Task statement
Using the data below, return the stretch from the line that contains "Collapse the KMS 管理 section" through the line that contains "Image resolution: width=565", both included, exactly as it stands and nothing beyond it.
[Input for this task — start]
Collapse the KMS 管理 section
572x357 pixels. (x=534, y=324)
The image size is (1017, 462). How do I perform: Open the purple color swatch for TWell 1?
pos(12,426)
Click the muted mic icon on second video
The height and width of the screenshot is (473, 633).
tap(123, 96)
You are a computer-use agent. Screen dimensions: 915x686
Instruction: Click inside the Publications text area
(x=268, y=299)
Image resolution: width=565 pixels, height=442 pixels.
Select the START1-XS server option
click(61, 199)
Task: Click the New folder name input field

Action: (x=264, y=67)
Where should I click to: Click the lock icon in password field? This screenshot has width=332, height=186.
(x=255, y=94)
[Input for this task — finish]
[Input for this task — start]
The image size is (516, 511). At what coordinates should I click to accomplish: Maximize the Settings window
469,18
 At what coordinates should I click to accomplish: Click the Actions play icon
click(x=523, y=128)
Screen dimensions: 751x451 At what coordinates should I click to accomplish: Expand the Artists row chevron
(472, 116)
[Input for this task — finish]
Your solution
Collapse the KMS 管理 section
572x357 pixels. (x=534, y=324)
The image size is (1017, 462). How do I perform: Open the purple color swatch for TWell 1?
pos(12,426)
Click the muted mic icon on second video
The height and width of the screenshot is (473, 633).
tap(123, 96)
You are a computer-use agent. Screen dimensions: 915x686
Instruction: Click inside the Publications text area
(x=268, y=299)
Image resolution: width=565 pixels, height=442 pixels.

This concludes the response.